Entries are either dotted ("Date.now" flags exactly that property access) or bare
("console" flags console.*, fetch(...), new WebSocket(...)). Detection is
positional, not scope-aware: mentions in types or import names are never flagged.
npx ark init seeds the domain layer with ["fetch", "process", "Date.now", "Math.random"]
(a pure domain does no I/O and is deterministic); add "console" or any other global per
project. Violations participate in the --baseline ratchet like every other rule.
GitHub Action
- uses: pedroknigge/ark-runtime-kernel@main
with:
github-token: ${{ secrets.GITHUB_TOKEN }} # comments violations on the PR
Inputs: root, config, strict-config, baseline, version.

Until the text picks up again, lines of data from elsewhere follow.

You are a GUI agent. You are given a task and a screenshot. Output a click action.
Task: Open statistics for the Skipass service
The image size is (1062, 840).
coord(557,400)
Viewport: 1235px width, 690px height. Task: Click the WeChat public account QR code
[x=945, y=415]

ESLint plugin (in-editor feedback)
// eslint.config.js
import ark from 'ark-runtime-kernel/eslint';
export default [ark.configs.recommended];
Rules: ark/no-domain-infra-imports, ark/no-raw-event-publish, ark/require-publish-source,
ark/no-forbidden-globals (not in recommended — scope it to your layer directories):
{
files: ['src/domain/**'],
rules: { 'ark/no-forbidden-globals': ['error', { globals: ['fetch', 'process', 'Date.now', 'Math.random'] }] },
}
The Runtime Kernel (opt-in)
The gates above need zero changes to your code. When you also want runtime guarantees — registered intents only, payload contracts, observed producer→event layer flows — route your events through the kernel:
import { createArkKernel } from 'ark-runtime-kernel';
const ark = createArkKernel(); // strict defaults
const OrderPlaced = ark.registry.define<
'Domain.Order.OrderPlaced',
{ orderId: string; amount: number }
>('Domain.Order.OrderPlaced');
ark.registry.define<'Application.PlaceOrder', { orderId: string }>(
'Application.PlaceOrder',
{ produces: ['Domain.Order.OrderPlaced'] }
);
// Payload contracts: Ark's own schema format, or any Standard Schema
// validator (zod, valibot, arktype) via `standardSchema`.

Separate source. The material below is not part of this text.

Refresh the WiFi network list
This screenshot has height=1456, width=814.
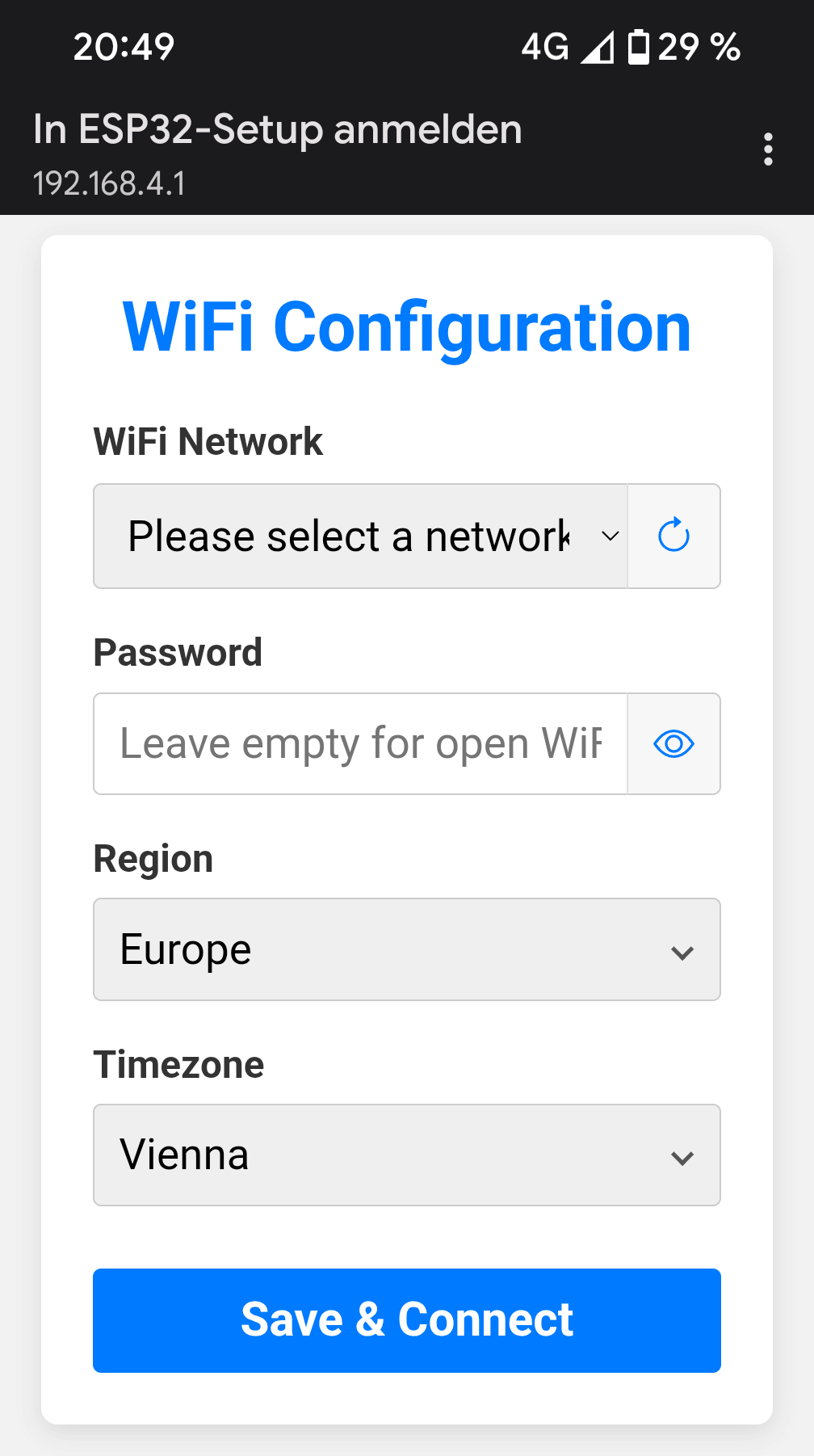pyautogui.click(x=673, y=536)
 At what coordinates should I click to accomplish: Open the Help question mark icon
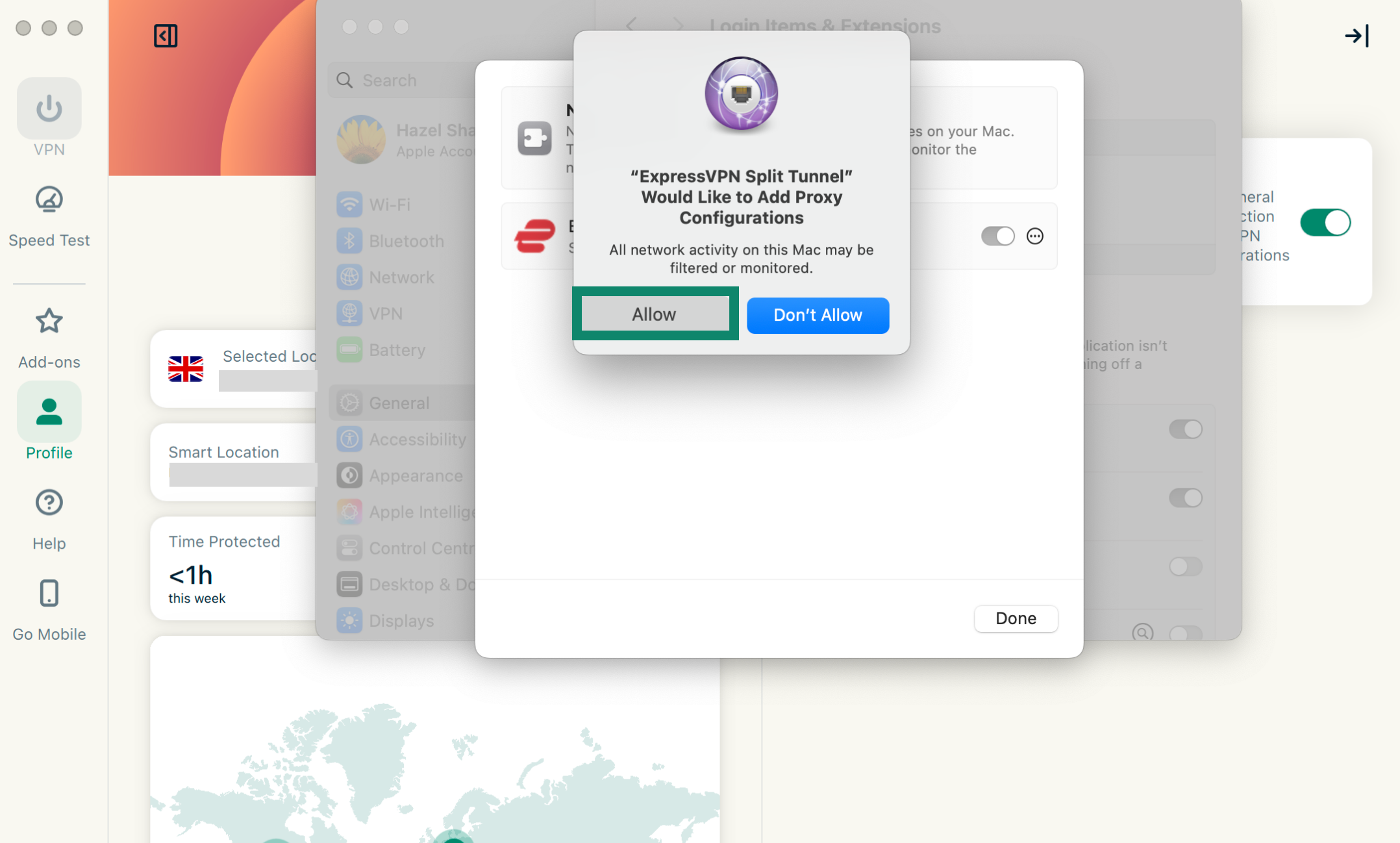pyautogui.click(x=49, y=503)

ark.eventContracts.register({
intent: 'Domain.Order.OrderPlaced',
version: '1',
allowAdditionalFields: false,
schema: {
orderId: { type: 'string', required: true },
amount: { type: 'number', required: true },
},
});
ark.projections.register({
name: 'OrderIds',
sourceIntents: ['Domain.Order.OrderPlaced'],
initialState: { ids: [] as string[] },
project: (event, state) => ({ ids: [...state.ids, event.payload.orderId as string] }),
});
const publisher = ark.publisher('Application.PlaceOrder');
await publisher.publish(OrderPlaced, { orderId: 'o1', amount: 129 }, { eventVersion: '1' });
ark.manifest().toJSON(); // the complete machine-readable contract
What it gives you: intent registry with produces/dependsOn, strict event bus (registered intents only, known sources), event contracts, hard/soft policies, observed layer-flow enforcement ('hard' | 'soft' | 'off'), projections, observability/drift reports, and pluggable audit/outbox/workflow interfaces (in-memory defaults — see production hardening).

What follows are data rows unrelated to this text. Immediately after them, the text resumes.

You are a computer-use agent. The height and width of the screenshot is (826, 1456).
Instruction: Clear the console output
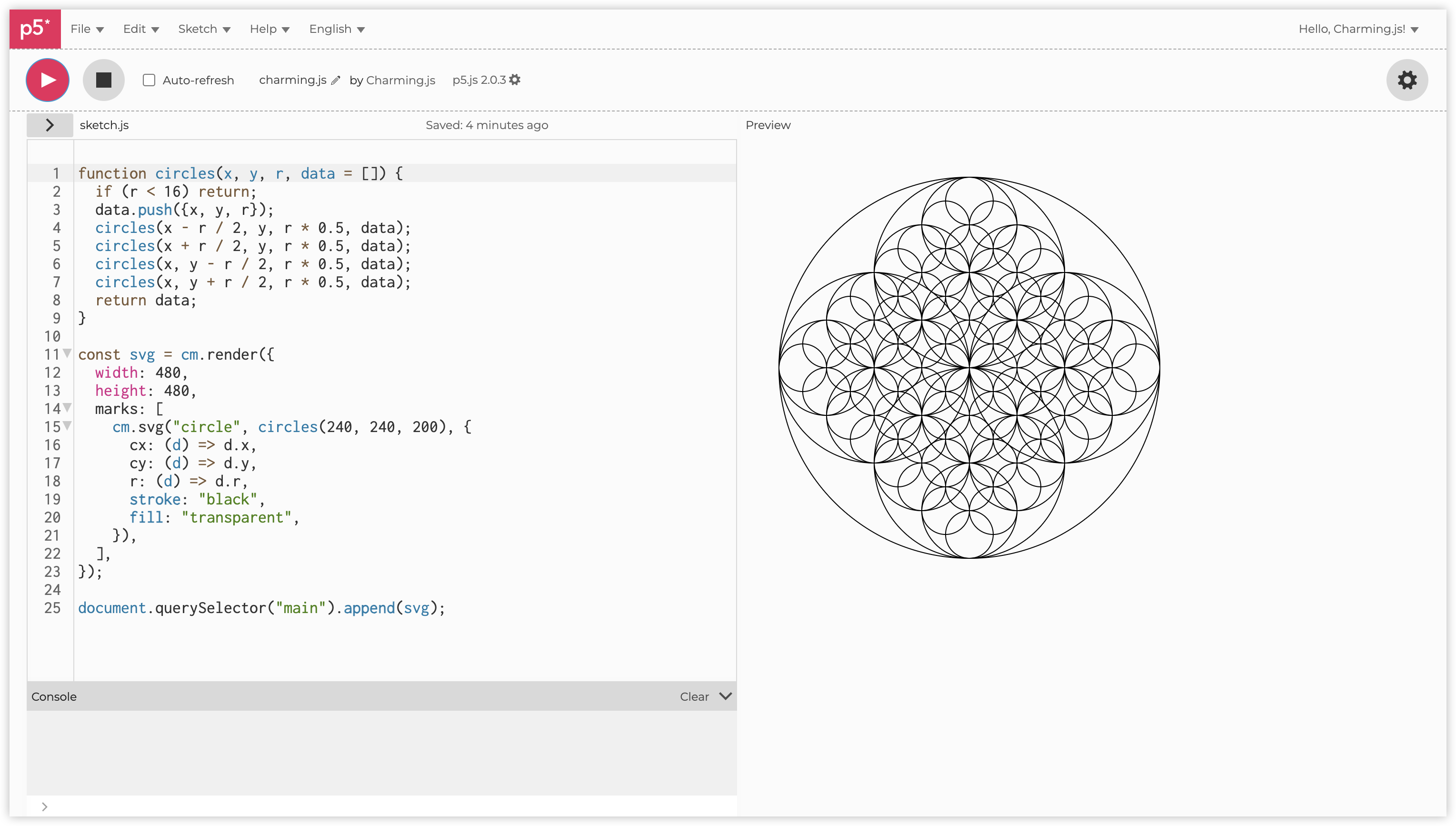point(694,696)
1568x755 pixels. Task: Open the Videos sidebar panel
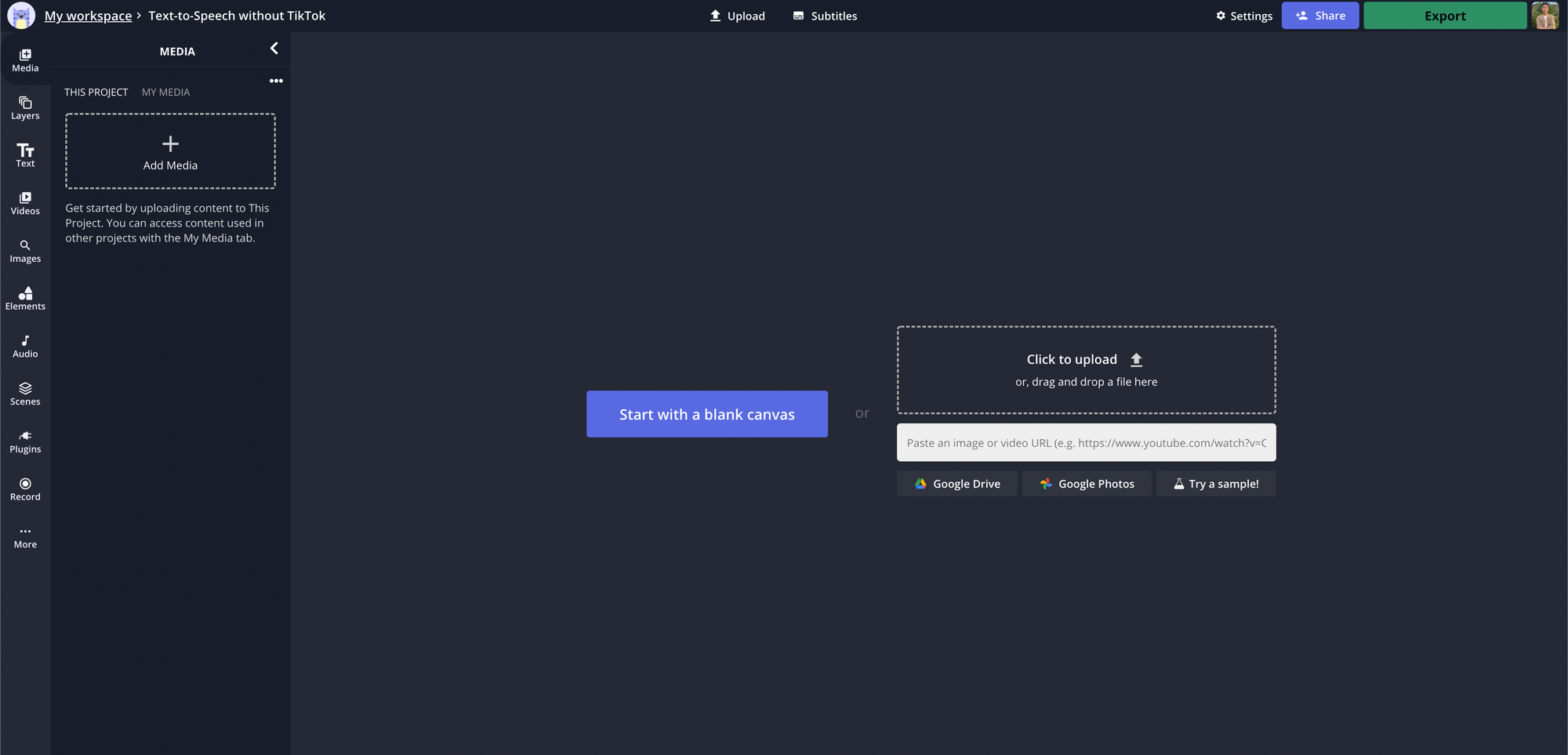[25, 203]
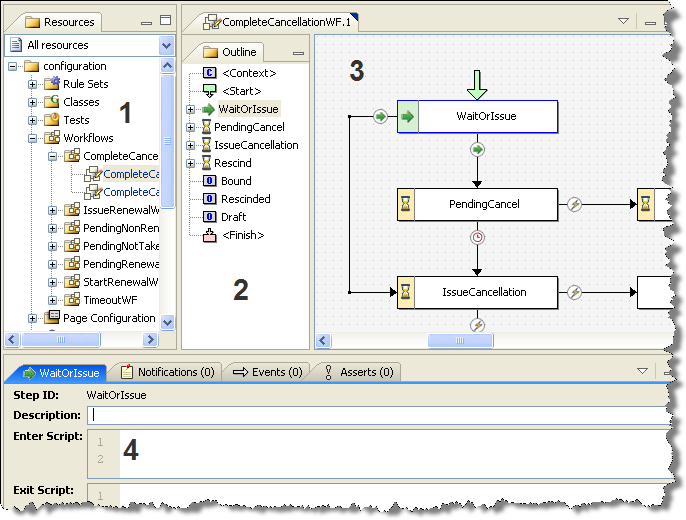Collapse the Workflows folder
This screenshot has height=520, width=686.
pos(33,138)
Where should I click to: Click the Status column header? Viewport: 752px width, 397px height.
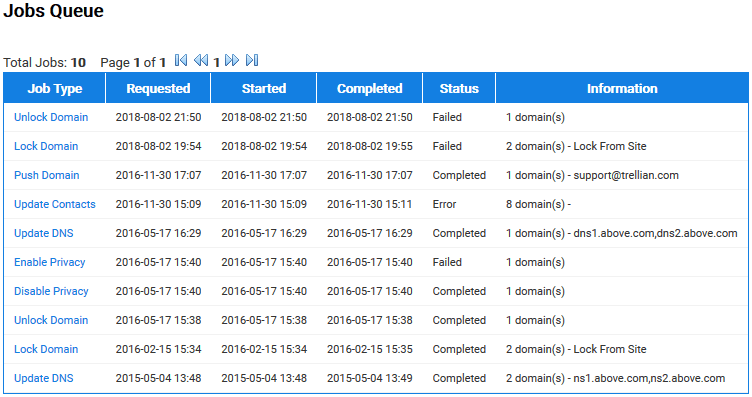tap(459, 88)
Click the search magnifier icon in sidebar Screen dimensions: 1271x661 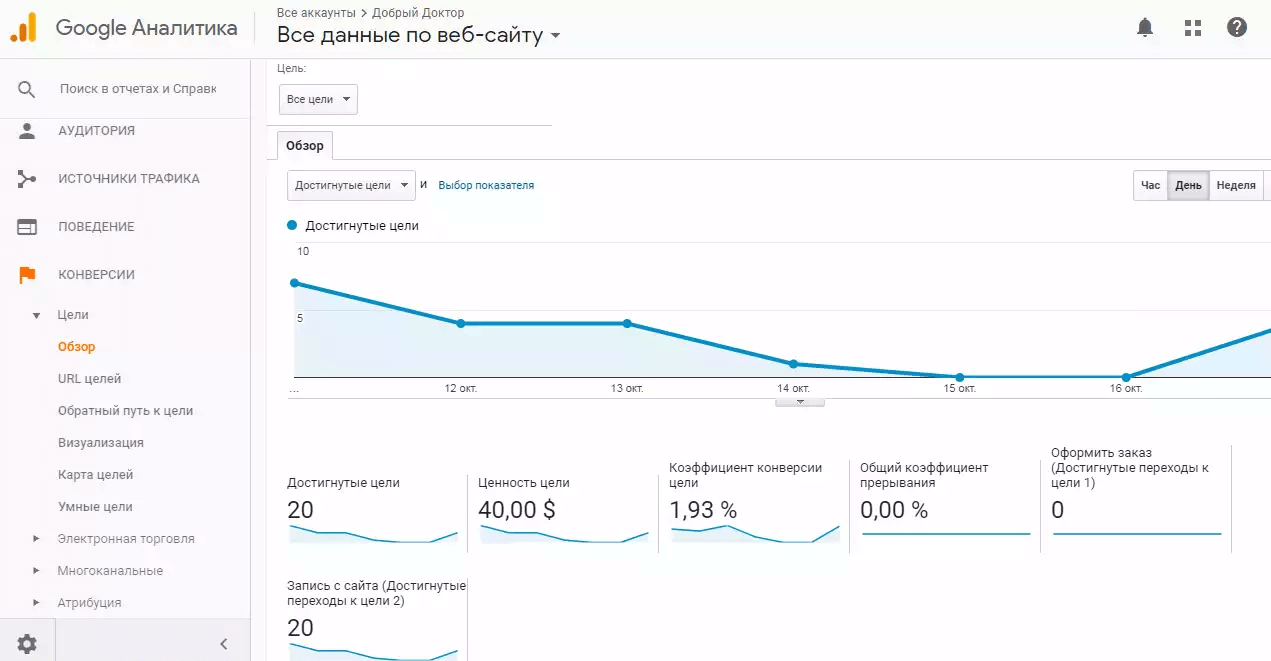[27, 89]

Honest scope: runtime enforcement covers governed paths only — what you route through Ark. Everything else is covered by the static gates.
NestJS
import { ArkModule, InjectArk } from 'ark-runtime-kernel/nestjs';
import type { ArkKernel } from 'ark-runtime-kernel';
@Module({ imports: [ArkModule.forRoot()] })
export class AppModule {}
@Injectable()
export class PlaceOrderService {
constructor(@InjectArk() private readonly ark: ArkKernel) {}
}
@nestjs/common is an optional peer dependency — the core stays zero-dependency.
Documentation
- AI Gates — copy-paste setups for Claude Code, Cursor, Codex, and any hook-capable runtime
- Agent Integration Guide — manifest discovery and validation flows for agents
- Production Hardening — durable store interfaces (
AuditStore,OutboxStore, …) - Example Config — a hand-curated
ark.config.json - Runnable Examples — including
examples/hexagonal-order-api/, a full hexagonal API you can break on purpose - Roadmap · Contributing · Changelog
Development
npm ci
npm run build # ark-mcp loads dist/
npx vitest run
npm run typecheck
npm run check:architecture # Ark gates itself in CI
Release: npm run release:npm (verifies typecheck + tests + architecture gate, then publishes; -- --dry for a dry run).
License
MIT © Pedro Knigge
Ark doesn't generate architecture. It protects the architecture you already have — at the exact moments it matters most.